Kieran Elliott

Personal information
- Full name: Kieran JS Elliott
- Born: 12 September 1995 (age 31)
- Batting: Right-handed
- Bowling: Right-arm medium-fast

Domestic team information
- 2023/24–2025/26: Tasmania
- 2026/27–Present: Western Australia
- FC debut: 16 February 2024 Tasmania v Western Australia

Career statistics
| Competition | FC | LA |
| Matches | 13 | 2 |
| Runs scored | 265 | 53 |
| Batting average | 12.61 | 53.00 |
| 100s/50s | 0/1 | 0/1 |
| Top score | 63 | 53* |
| Balls bowled | 2,375 | 34 |
| Wickets | 46 | 0 |
| Bowling average | 27.93 | - |
| 5 wickets in innings | 2 | - |
| 10 wickets in match | 1 | - |
| Best bowling | 6/23 | - |
| Catches/stumpings | 4/– | 0/– |
- Source: ESPNcricinfo, 20 September 2026

= Kieran Elliott =

Australian cricketer

Kieran Elliott (born 12 September 1995) is an Australian cricketer.

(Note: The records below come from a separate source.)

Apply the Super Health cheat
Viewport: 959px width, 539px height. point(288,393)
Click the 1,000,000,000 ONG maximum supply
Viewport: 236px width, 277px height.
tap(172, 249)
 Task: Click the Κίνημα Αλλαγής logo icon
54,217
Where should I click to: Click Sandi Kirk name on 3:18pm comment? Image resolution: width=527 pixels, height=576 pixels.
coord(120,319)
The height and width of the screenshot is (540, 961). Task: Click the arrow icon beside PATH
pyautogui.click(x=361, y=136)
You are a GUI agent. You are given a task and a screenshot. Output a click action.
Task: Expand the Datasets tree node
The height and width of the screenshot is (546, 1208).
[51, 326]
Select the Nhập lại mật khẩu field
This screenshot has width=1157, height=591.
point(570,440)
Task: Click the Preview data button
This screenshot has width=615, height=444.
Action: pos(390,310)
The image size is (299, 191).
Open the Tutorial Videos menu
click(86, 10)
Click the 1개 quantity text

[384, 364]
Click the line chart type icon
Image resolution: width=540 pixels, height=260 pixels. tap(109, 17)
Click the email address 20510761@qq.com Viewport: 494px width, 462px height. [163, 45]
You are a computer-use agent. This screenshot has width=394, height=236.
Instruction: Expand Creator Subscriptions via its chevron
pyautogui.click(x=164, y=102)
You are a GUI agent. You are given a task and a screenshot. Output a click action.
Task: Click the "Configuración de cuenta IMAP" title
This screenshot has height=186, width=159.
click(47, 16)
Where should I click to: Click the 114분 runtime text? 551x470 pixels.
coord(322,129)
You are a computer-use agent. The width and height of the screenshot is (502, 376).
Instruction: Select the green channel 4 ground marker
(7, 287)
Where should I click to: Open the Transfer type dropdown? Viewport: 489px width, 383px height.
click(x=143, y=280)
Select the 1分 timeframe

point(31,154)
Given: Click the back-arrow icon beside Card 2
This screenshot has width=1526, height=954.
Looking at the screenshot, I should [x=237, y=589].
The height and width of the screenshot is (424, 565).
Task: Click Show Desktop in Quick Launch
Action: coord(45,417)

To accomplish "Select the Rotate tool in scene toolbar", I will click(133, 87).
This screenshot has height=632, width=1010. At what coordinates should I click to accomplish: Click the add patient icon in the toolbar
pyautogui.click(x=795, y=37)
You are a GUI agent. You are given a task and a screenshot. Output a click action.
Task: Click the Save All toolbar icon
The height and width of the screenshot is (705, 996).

He made his first-class cricket debut for Tasmania against Western Australia on 16 February 2024.

In February 2025, he took his first five-wicket haul and ten-wicket haul in first-class cricket against Victoria.

Elliott moved to Western Australia ahead of the 2026-27 summer.